CY&P FP7 311 at Blue Island

CY&P FP7 311 at Blue Island
Yellowstone Road FP7 311 Crossing the Cal-Sag Channel.

Thursday, January 7, 2021

Steel Stud Benchwork

     For about twenty years now, starting in the early 2000s, I have been using steel stud benchwork for my layout construction. I learned about this method from an article by Jonathon Miner in the April 2000 issue of Model Railroader.  The materials are readily available at most home and building centers and have the favorable characteristics of strength, light weight, economy, and stability.  Once a few techniques which may be new are learned in using this material, one will find this a very satisfactory way to go about benchwork construction.

 


                        View of one section of benchwork with some risers and sub-roadbed in place.

    To start,  steel stud "plates," or "tracks" as they are called are cut to length    

                                     A sabre saw with metal cutting blades is handy for this.

    For the inside pieces, steel "studs" are used.


                                       

         Cut the sides of the studs the length needed for the width of your bench with metal cutting shears.


                        .


    Fold the piece back on itself, keeping everything parallel.  Crimp with a flat-nose pliers.  Flex this joint a few times until it breaks away resulting in a nice straight edge.


 Hold together the plate and the stud for the ends with a vise-grip pliers and a square with the flat side of the stud to the inside of the bench,  I used washer-head self-drilling sheet metal screws, two at each end top and bottom.  Similarly, cut and insert the the interior pieces of the bench at the desired spacing.

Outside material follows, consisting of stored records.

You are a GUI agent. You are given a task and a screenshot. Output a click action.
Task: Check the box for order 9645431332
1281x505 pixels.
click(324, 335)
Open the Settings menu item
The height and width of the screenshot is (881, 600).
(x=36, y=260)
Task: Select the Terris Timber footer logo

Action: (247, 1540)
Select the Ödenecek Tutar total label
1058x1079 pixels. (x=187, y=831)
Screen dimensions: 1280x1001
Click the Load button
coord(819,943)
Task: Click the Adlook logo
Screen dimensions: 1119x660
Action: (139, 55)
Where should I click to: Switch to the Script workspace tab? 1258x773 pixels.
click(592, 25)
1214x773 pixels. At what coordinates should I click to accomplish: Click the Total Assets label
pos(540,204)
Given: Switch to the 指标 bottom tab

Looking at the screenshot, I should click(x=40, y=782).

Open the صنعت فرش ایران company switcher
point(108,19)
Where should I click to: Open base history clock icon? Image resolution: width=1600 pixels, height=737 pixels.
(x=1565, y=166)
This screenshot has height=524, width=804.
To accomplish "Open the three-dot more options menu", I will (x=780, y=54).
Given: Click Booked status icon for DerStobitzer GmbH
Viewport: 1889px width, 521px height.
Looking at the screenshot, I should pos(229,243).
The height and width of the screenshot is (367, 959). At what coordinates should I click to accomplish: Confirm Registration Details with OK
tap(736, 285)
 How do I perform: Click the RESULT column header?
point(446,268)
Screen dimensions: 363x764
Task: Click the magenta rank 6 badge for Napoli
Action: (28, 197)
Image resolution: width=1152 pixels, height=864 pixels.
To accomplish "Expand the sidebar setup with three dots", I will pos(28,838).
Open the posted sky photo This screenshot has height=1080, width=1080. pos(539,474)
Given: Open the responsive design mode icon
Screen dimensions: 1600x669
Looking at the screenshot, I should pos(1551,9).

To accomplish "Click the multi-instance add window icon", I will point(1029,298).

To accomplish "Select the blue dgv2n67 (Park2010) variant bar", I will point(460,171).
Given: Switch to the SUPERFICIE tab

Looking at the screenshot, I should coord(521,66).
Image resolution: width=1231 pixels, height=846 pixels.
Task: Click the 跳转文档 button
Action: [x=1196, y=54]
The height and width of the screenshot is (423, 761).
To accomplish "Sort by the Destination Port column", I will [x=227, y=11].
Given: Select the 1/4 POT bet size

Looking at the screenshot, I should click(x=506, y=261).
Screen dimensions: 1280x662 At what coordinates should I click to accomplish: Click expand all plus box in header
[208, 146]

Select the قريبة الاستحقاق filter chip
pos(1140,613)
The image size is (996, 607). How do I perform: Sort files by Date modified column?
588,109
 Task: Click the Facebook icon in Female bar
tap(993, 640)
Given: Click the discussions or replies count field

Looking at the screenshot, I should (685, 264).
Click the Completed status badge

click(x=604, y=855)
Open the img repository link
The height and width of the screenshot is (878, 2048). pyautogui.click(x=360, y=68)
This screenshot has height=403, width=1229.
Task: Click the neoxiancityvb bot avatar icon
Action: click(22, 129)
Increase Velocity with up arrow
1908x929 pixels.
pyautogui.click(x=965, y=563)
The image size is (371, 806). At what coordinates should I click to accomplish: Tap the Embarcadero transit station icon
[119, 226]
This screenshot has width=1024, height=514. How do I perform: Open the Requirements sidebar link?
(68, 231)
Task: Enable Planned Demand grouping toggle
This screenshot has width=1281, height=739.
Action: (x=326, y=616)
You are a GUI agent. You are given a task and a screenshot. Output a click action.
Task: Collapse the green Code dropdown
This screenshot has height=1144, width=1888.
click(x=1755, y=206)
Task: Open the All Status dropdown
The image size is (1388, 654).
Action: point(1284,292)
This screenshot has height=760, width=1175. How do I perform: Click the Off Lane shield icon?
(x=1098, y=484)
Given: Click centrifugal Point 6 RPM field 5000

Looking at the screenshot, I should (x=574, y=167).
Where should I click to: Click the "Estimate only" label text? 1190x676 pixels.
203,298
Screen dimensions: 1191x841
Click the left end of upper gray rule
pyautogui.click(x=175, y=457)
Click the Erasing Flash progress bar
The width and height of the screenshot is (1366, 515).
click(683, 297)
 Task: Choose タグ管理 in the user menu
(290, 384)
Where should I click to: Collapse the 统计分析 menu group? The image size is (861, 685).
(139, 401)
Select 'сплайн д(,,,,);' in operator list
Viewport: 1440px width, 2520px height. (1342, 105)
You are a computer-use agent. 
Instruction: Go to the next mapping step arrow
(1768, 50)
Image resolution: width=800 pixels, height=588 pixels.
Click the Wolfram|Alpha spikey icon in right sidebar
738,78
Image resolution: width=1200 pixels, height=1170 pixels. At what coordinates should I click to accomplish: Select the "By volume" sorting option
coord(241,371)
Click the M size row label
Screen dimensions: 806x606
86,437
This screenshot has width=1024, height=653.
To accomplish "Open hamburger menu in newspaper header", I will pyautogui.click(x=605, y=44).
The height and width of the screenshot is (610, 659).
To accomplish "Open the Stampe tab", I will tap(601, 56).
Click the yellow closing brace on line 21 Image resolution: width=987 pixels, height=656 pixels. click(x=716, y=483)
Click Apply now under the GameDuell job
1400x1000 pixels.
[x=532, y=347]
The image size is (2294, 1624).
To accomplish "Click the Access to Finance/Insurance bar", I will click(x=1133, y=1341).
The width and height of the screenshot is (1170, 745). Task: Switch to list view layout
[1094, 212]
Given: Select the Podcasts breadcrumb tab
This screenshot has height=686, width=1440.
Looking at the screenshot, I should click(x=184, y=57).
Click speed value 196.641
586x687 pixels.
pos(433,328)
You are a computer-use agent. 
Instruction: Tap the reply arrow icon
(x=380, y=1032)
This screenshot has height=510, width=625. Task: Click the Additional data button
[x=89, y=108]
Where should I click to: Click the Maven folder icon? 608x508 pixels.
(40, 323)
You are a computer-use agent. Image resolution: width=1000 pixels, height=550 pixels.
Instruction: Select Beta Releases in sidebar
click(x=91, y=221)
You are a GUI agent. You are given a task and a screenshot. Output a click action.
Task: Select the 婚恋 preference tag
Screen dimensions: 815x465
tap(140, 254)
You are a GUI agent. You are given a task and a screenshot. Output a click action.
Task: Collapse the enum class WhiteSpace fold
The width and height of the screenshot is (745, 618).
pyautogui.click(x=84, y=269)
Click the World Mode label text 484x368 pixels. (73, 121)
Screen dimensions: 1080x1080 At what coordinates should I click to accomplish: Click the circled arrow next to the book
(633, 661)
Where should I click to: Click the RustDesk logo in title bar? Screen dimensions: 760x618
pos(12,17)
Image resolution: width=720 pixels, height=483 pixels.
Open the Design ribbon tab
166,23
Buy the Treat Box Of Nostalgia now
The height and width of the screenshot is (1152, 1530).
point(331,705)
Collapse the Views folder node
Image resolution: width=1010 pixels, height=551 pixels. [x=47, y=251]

    When finished, the bench may seem floppy; this goes away when attached to the supporting legs.

    The legs I made are from 2 X 2 lumber with a diagonal strut.  The top piece is the width of the bench and is attached with drywall screws from underneath through the top wood member into the steel stud frame.


 

    A view of the other end showing also diagonal bracing between the two end leg sections.  Once attached to the legs, the bench becomes very stable and quite strong.  The wood used in the leg assemblies and bracing is sealed and given two coats of paint to help insure stability.

    Likely, one will be using more thah one section of benchwork.  Sections are joined like this: 

    Blocks of wood are placed into the open ends of the frame and screwed in with self-drilling washer-head screws through the stud into the wood block.

The other section is then fastened to the wood block.  If one is joining end-to-end where the open spaces are facing, the blocks would be placed in both open spaces and joined with longer screws.

    It is surely likely that curves will be placed on your bench requiring a diagonal stud for riser attachment.

    Pieces of stud are cut and fabricated to fit these situations.

    The studs are cut long and then cut along the edge making"flap"bent to the desired angle with flat-nosed pliers.  These are then screwed into place where needed as seen in the previous photo.


My risers are 3/4" plywood of length and width required for the sub-roadbed.  A 1 3/4" wide cleat the required width is attached to the riser making an assembly.

    The riser leg and cleat are glued and screwed together to form the riser to form this assembly.

    To attach the risers to the bench, I clamp the riser in the desired location and height to the stud.  I run a self-drilling screw through the stud into the riser on one edge of the riser.  I remove the clamp and then move the riser until it is level and fasten with one or two more screws depending on the width of the riser.

    It is easy to configure your sections as needed.  Even making odd angles to fit your needs.

    This is from my remodel project.  The bench sections are easily disassembled for re-use if needed.

    I hope this overview of using steel studs as a benchwork material has been helpful.  Lightweight, no expansion and contraction, inexpensive, strong and I think easy to use are characteristics to promote with this method.  In handling though, one must exercise common sense and work practices as cut metal edges can be very sharp.  I have never been injured in my work with this, but just be aware.

     In nearly two decades of use, I really can offer no negative comments in my experience of making steels stud benchwork.